Newsnight's incoming economics correspondent Duncan Weldon revealed in a blog post on Saturday that he had flirted with far-right politics as a 16-year-old after being questioned about his past by the Mail on Sunday.
News of Weldon’s appointment prompted a letter of protest by Conservative MP Andrew Bridgen MP to the BBC earlier this month questioning whether he will be objective given his current job as an economist for the TUC.
Now The Mail on Sunday has uncovered an article Weldon wrote in 2002 for the Oxford University student newspaper Cherwell headlined: “I was a fascist”. Under the pen-name Sam Healey, he wrote about attending BNP events and handing out racist leaflets as a 16-year-old.
In a blog post headlined: “My teenage mistakes”, Weldon said on Saturday: “… as an unusually geeky, politically-interested 16-year-old, I had a brief and misguided flirtation with the ideas of the far right. It began when I read Robert Skidelsky’s biography of Oswald Mosley and found myself feeling some sympathy with the ‘early Mosley’, the idea of a politician who seemed to grasp the need to tackle unemployment where other politicians did not.
"There has been much academic debate over the years over whether this early incarnation of Mosley’s 'New Party' – which attracted interest from the likes of Harold Macmillan and Nye Bevan – can be separated from the later blackshirted British Union of Fascists. It took my curious, naive 16-year-old self a year or so to conclude that it could not.
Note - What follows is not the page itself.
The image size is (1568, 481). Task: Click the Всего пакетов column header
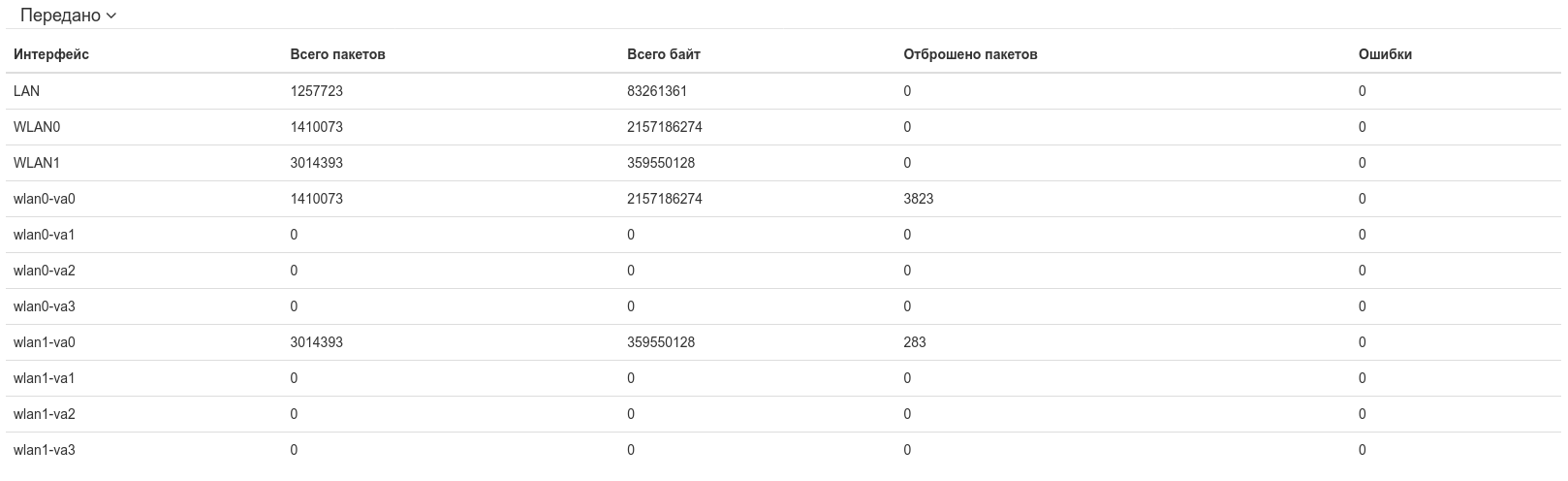click(337, 54)
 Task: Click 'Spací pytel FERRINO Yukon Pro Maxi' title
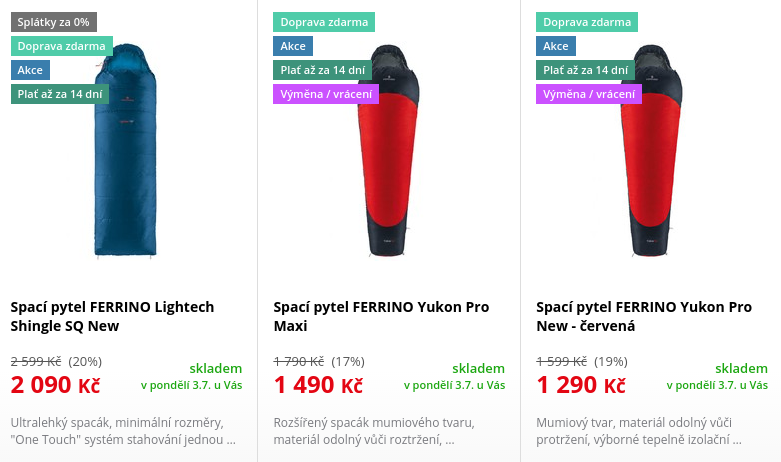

"In my second term at Oxford, I told a student journalist friend about my teenage flirtation and he asked me to write about it for the student newspaper, Cherwell. Socially awkward and keen to impress, I obliged, even gilding the lilly to make my far right adventure sound more dramatic than it had been. I was 19."
He added: "Reflecting on the last week it’s hard to escape the irony that I have been accused of being a dangerous leftie and also a fascist within 48 hours. I hope I’m neither. I think I’ve got a long track record – from the Bank of England to the TUC – of examining the economic facts and letting the chips fall where they may. The BBC is full of journalists from a wide range of backgrounds who left their political baggage at the door the day they started work. I’m confident that once in the job I’ll be able to do just that."